Damascus is trying to use the pandemic to gain relief from the extensive sanctions regime imposed on it, primarily by the U.S. and the EU. Despite the creation of humanitarian exemptions and general licenses for UN agencies and NGOs, Western sanctions are indirectly affecting the humanitarian sector. NGOs and the WHO are required to go through prolonged licensing processes for goods such as CT scanners, laboratory testing machines, and accessories to anesthesia machines, and struggle to bring cash into the country to pay employees. The Syrian regime has not asked for general licenses from the EU or the U.S. to import goods under the humanitarian exemptions. Instead, it is relying on Iran, China, and Russia for the import of often sub-par medical equipment and medicine. Manufacturers, banks, insurance, and shipping companies prefer to end their transactions even with humanitarian organizations linked to Syria, let alone private entities or the Syrian government, for fear of heavy penalties. The U.S., which applies the most extensive sanctions regime on Syria, should reassure companies and banks along the medical equipment supply chain that they will not be sanctioned.
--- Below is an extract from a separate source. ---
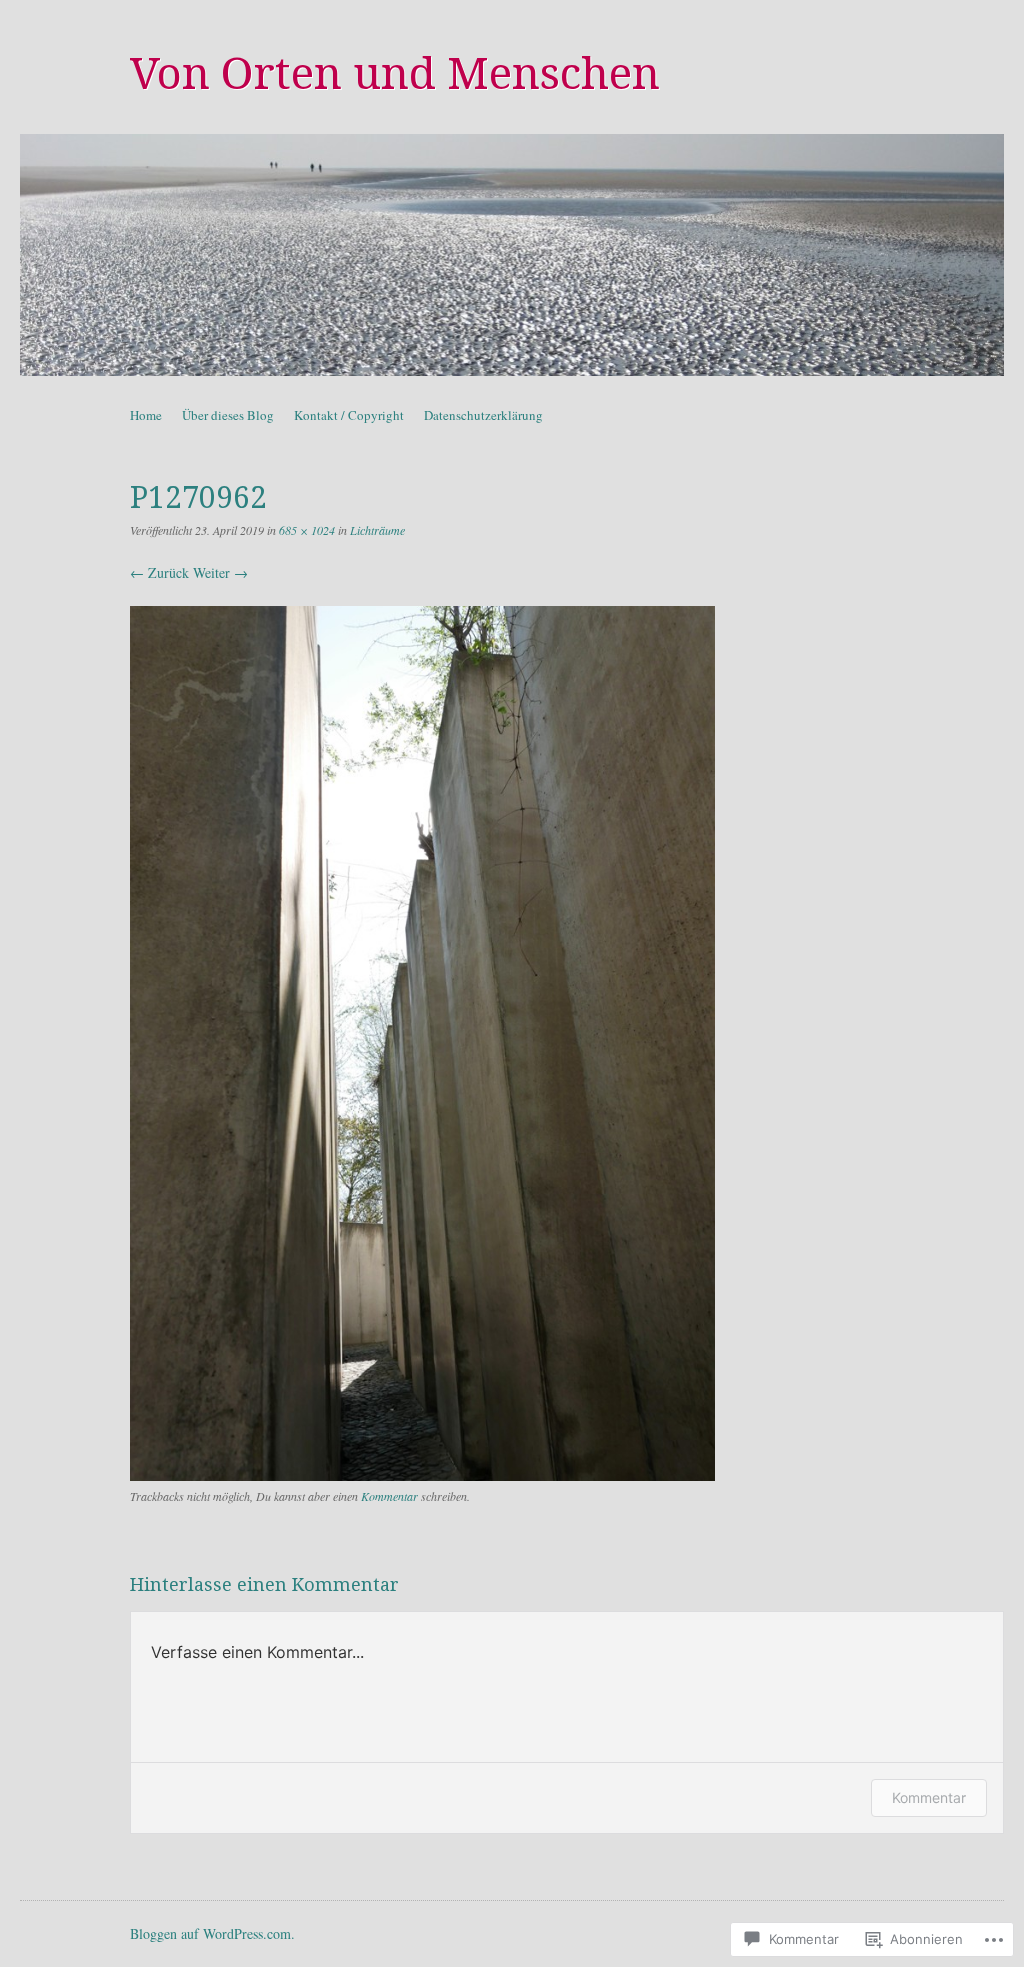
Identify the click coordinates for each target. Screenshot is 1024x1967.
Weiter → (220, 572)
The regime’s own behavior — the gross corruption, incompetence, and unequal distribution of services based on loyalty — significantly limit the impact of sanctions relief. Past experience shows that efforts to prevent the regime from diverting humanitarian assistance have consistently failed, leading to UN aid going toward supporting pro-regime militias. Countries applying sanctions should consider what concrete, measurable improvements can be gained from the regime in exchange for sanctions relief, such as the release of detainees (possibly starting with medical personnel) or a halt to arrest campaigns and the bombing of hospitals. In exchange, the EU and U.S. could offer to create a humanitarian payment channel (similar to the one established for Iran), unfreeze assets, and take additional steps that would mitigate the impact of the pandemic on Syrians.
Northeast Syria: Dependent on a hostile regime
The Autonomous Administration of the SDF governs over about a third of Syria’s territory in the northeast, home to a little over 3 million residents. The local administration took a number of steps in early March to counter the spread of the virus, canceling Friday prayers and banning most mass gatherings, closing crossings into areas under the control of the regime and Turkey’s Syrian factions, ordering citizens to stay at home, and shutting most shops.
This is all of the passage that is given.